> _THE RECORDS_:

● ● ● ● ● ● ●

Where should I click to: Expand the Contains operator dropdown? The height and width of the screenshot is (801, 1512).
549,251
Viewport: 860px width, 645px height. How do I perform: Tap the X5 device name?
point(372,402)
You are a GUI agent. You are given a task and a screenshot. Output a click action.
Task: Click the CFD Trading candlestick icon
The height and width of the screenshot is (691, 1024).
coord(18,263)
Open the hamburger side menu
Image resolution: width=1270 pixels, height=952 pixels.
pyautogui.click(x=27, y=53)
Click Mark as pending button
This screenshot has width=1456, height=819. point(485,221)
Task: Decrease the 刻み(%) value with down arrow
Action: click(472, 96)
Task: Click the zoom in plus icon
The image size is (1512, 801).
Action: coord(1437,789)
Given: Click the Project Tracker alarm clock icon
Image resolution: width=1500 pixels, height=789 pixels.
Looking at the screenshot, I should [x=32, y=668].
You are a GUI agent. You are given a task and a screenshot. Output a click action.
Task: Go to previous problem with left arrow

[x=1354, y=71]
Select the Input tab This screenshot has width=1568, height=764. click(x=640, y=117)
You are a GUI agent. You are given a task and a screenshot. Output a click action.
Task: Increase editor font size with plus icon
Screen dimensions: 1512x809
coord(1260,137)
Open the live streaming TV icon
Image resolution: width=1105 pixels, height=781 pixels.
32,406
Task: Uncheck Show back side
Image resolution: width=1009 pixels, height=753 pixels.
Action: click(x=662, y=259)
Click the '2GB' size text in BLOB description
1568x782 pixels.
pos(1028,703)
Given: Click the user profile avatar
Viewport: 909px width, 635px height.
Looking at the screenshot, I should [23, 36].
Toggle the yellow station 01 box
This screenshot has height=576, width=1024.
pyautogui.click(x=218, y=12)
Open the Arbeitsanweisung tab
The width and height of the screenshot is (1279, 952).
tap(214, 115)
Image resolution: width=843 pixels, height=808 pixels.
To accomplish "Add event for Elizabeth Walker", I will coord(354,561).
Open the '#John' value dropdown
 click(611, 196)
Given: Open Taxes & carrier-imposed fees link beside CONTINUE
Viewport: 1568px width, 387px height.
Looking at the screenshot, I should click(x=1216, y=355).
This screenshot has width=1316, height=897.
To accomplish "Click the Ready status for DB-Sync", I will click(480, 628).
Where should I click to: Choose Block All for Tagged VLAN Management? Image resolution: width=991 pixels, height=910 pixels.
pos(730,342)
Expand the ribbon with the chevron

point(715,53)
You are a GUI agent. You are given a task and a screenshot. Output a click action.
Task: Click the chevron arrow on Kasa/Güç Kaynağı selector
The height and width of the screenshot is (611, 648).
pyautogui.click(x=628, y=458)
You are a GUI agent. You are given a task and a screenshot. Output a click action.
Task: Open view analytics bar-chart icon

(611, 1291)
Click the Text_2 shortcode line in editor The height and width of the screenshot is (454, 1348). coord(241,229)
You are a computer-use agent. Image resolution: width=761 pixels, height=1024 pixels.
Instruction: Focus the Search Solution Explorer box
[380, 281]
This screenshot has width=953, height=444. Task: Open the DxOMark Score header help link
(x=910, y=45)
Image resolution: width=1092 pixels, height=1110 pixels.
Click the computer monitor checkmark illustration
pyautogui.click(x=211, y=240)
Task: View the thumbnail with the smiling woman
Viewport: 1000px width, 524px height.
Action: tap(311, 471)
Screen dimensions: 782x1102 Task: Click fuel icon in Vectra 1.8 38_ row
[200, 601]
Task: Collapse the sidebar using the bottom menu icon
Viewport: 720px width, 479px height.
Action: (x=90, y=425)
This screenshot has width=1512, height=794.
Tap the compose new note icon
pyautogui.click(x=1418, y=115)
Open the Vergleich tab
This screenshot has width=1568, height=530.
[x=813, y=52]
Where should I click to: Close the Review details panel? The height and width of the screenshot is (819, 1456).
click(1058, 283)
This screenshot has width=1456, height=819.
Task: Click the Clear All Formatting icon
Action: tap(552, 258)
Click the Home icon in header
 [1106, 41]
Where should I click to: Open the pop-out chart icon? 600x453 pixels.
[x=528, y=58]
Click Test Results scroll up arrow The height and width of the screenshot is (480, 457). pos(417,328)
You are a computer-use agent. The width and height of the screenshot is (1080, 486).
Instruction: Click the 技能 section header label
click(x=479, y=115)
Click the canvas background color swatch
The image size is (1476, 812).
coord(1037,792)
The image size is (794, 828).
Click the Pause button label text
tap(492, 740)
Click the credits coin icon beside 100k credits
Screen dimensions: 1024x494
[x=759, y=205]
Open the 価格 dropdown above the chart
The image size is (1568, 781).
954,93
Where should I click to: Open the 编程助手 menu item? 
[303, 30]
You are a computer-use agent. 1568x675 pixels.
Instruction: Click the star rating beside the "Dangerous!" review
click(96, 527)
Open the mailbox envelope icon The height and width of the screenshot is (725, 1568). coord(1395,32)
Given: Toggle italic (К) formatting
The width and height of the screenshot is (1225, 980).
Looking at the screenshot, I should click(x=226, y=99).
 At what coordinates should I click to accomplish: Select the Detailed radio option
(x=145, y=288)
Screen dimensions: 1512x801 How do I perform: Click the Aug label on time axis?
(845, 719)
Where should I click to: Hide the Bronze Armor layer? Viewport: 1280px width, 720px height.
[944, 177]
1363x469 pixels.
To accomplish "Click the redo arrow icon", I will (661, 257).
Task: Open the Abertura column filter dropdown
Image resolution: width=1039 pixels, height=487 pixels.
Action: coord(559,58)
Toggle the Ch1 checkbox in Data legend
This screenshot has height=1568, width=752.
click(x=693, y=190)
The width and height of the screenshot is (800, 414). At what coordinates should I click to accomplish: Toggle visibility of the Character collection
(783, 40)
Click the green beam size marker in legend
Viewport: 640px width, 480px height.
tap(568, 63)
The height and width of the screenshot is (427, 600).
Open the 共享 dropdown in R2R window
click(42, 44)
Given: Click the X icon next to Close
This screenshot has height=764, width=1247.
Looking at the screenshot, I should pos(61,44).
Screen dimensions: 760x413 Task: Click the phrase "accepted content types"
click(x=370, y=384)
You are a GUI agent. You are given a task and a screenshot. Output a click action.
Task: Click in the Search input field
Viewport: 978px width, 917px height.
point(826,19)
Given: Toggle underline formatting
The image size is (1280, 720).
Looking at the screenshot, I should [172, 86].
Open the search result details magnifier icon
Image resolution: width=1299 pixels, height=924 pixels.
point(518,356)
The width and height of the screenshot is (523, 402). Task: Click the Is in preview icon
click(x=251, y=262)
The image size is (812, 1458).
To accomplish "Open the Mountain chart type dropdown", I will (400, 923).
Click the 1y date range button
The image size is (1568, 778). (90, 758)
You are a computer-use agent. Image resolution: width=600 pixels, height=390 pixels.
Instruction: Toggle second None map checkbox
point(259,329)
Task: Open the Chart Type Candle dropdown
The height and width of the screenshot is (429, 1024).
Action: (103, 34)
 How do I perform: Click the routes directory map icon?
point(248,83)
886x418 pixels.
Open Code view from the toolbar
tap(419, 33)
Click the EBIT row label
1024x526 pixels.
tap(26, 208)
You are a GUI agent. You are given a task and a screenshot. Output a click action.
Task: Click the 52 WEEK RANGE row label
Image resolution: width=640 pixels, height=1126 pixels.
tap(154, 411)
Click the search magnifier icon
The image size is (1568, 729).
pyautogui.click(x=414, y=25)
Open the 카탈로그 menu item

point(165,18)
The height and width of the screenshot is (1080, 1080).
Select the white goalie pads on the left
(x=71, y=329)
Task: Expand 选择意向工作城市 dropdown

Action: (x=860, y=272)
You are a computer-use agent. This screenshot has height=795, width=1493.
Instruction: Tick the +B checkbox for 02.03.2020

● ● ● ● ● ● ●

> _GIVEN REQUEST_: Change every "GUI agent" in the listing above to "screen assistant" and reproduce the whole listing with all other text left as it stands.

> _SOLVED EXERCISE_:
Where should I click to: Expand the Contains operator dropdown? The height and width of the screenshot is (801, 1512).
549,251
Viewport: 860px width, 645px height. How do I perform: Tap the X5 device name?
point(372,402)
You are a screen assistant. You are given a task and a screenshot. Output a click action.
Task: Click the CFD Trading candlestick icon
The height and width of the screenshot is (691, 1024).
coord(18,263)
Open the hamburger side menu
Image resolution: width=1270 pixels, height=952 pixels.
pyautogui.click(x=27, y=53)
Click Mark as pending button
This screenshot has width=1456, height=819. point(485,221)
Task: Decrease the 刻み(%) value with down arrow
Action: click(472, 96)
Task: Click the zoom in plus icon
The image size is (1512, 801).
Action: coord(1437,789)
Given: Click the Project Tracker alarm clock icon
Image resolution: width=1500 pixels, height=789 pixels.
Looking at the screenshot, I should [x=32, y=668].
You are a screen assistant. You are given a task and a screenshot. Output a click action.
Task: Go to previous problem with left arrow

[x=1354, y=71]
Select the Input tab This screenshot has width=1568, height=764. click(x=640, y=117)
You are a screen assistant. You are given a task and a screenshot. Output a click action.
Task: Increase editor font size with plus icon
Screen dimensions: 1512x809
coord(1260,137)
Open the live streaming TV icon
Image resolution: width=1105 pixels, height=781 pixels.
32,406
Task: Uncheck Show back side
Image resolution: width=1009 pixels, height=753 pixels.
Action: click(x=662, y=259)
Click the '2GB' size text in BLOB description
1568x782 pixels.
pos(1028,703)
Given: Click the user profile avatar
Viewport: 909px width, 635px height.
Looking at the screenshot, I should [23, 36].
Toggle the yellow station 01 box
This screenshot has height=576, width=1024.
pyautogui.click(x=218, y=12)
Open the Arbeitsanweisung tab
The width and height of the screenshot is (1279, 952).
tap(214, 115)
Image resolution: width=843 pixels, height=808 pixels.
To accomplish "Add event for Elizabeth Walker", I will coord(354,561).
Open the '#John' value dropdown
 click(611, 196)
Given: Open Taxes & carrier-imposed fees link beside CONTINUE
Viewport: 1568px width, 387px height.
Looking at the screenshot, I should click(x=1216, y=355).
This screenshot has width=1316, height=897.
To accomplish "Click the Ready status for DB-Sync", I will click(480, 628).
Where should I click to: Choose Block All for Tagged VLAN Management? Image resolution: width=991 pixels, height=910 pixels.
pos(730,342)
Expand the ribbon with the chevron

point(715,53)
You are a screen assistant. You are given a task and a screenshot. Output a click action.
Task: Click the chevron arrow on Kasa/Güç Kaynağı selector
The height and width of the screenshot is (611, 648).
pyautogui.click(x=628, y=458)
You are a screen assistant. You are given a task and a screenshot. Output a click action.
Task: Open view analytics bar-chart icon

(611, 1291)
Click the Text_2 shortcode line in editor The height and width of the screenshot is (454, 1348). coord(241,229)
You are a computer-use agent. Image resolution: width=761 pixels, height=1024 pixels.
Instruction: Focus the Search Solution Explorer box
[380, 281]
This screenshot has width=953, height=444. Task: Open the DxOMark Score header help link
(x=910, y=45)
Image resolution: width=1092 pixels, height=1110 pixels.
Click the computer monitor checkmark illustration
pyautogui.click(x=211, y=240)
Task: View the thumbnail with the smiling woman
Viewport: 1000px width, 524px height.
Action: tap(311, 471)
Screen dimensions: 782x1102 Task: Click fuel icon in Vectra 1.8 38_ row
[200, 601]
Task: Collapse the sidebar using the bottom menu icon
Viewport: 720px width, 479px height.
Action: (x=90, y=425)
This screenshot has width=1512, height=794.
Tap the compose new note icon
pyautogui.click(x=1418, y=115)
Open the Vergleich tab
This screenshot has width=1568, height=530.
[x=813, y=52]
Where should I click to: Close the Review details panel? The height and width of the screenshot is (819, 1456).
click(1058, 283)
This screenshot has width=1456, height=819.
Task: Click the Clear All Formatting icon
Action: tap(552, 258)
Click the Home icon in header
 [1106, 41]
Where should I click to: Open the pop-out chart icon? 600x453 pixels.
[x=528, y=58]
Click Test Results scroll up arrow The height and width of the screenshot is (480, 457). pos(417,328)
You are a computer-use agent. The width and height of the screenshot is (1080, 486).
Instruction: Click the 技能 section header label
click(x=479, y=115)
Click the canvas background color swatch
The image size is (1476, 812).
coord(1037,792)
The image size is (794, 828).
Click the Pause button label text
tap(492, 740)
Click the credits coin icon beside 100k credits
Screen dimensions: 1024x494
[x=759, y=205]
Open the 価格 dropdown above the chart
The image size is (1568, 781).
954,93
Where should I click to: Open the 编程助手 menu item? 
[303, 30]
You are a computer-use agent. 1568x675 pixels.
Instruction: Click the star rating beside the "Dangerous!" review
click(96, 527)
Open the mailbox envelope icon The height and width of the screenshot is (725, 1568). coord(1395,32)
Given: Toggle italic (К) formatting
The width and height of the screenshot is (1225, 980).
Looking at the screenshot, I should click(x=226, y=99).
 At what coordinates should I click to accomplish: Select the Detailed radio option
(x=145, y=288)
Screen dimensions: 1512x801 How do I perform: Click the Aug label on time axis?
(845, 719)
Where should I click to: Hide the Bronze Armor layer? Viewport: 1280px width, 720px height.
[944, 177]
1363x469 pixels.
To accomplish "Click the redo arrow icon", I will (661, 257).
Task: Open the Abertura column filter dropdown
Image resolution: width=1039 pixels, height=487 pixels.
Action: coord(559,58)
Toggle the Ch1 checkbox in Data legend
This screenshot has height=1568, width=752.
click(x=693, y=190)
The width and height of the screenshot is (800, 414). At what coordinates should I click to accomplish: Toggle visibility of the Character collection
(783, 40)
Click the green beam size marker in legend
Viewport: 640px width, 480px height.
tap(568, 63)
The height and width of the screenshot is (427, 600).
Open the 共享 dropdown in R2R window
click(42, 44)
Given: Click the X icon next to Close
This screenshot has height=764, width=1247.
Looking at the screenshot, I should pos(61,44).
Screen dimensions: 760x413 Task: Click the phrase "accepted content types"
click(x=370, y=384)
You are a screen assistant. You are given a task and a screenshot. Output a click action.
Task: Click in the Search input field
Viewport: 978px width, 917px height.
point(826,19)
Given: Toggle underline formatting
The image size is (1280, 720).
Looking at the screenshot, I should [172, 86].
Open the search result details magnifier icon
Image resolution: width=1299 pixels, height=924 pixels.
point(518,356)
The width and height of the screenshot is (523, 402). Task: Click the Is in preview icon
click(x=251, y=262)
The image size is (812, 1458).
To accomplish "Open the Mountain chart type dropdown", I will (400, 923).
Click the 1y date range button
The image size is (1568, 778). (90, 758)
You are a computer-use agent. Image resolution: width=600 pixels, height=390 pixels.
Instruction: Toggle second None map checkbox
point(259,329)
Task: Open the Chart Type Candle dropdown
The height and width of the screenshot is (429, 1024).
Action: (103, 34)
 How do I perform: Click the routes directory map icon?
point(248,83)
886x418 pixels.
Open Code view from the toolbar
tap(419, 33)
Click the EBIT row label
1024x526 pixels.
tap(26, 208)
You are a screen assistant. You are given a task and a screenshot. Output a click action.
Task: Click the 52 WEEK RANGE row label
Image resolution: width=640 pixels, height=1126 pixels.
tap(154, 411)
Click the search magnifier icon
The image size is (1568, 729).
pyautogui.click(x=414, y=25)
Open the 카탈로그 menu item

point(165,18)
The height and width of the screenshot is (1080, 1080).
Select the white goalie pads on the left
(x=71, y=329)
Task: Expand 选择意向工作城市 dropdown

Action: (x=860, y=272)
You are a computer-use agent. This screenshot has height=795, width=1493.
Instruction: Tick the +B checkbox for 02.03.2020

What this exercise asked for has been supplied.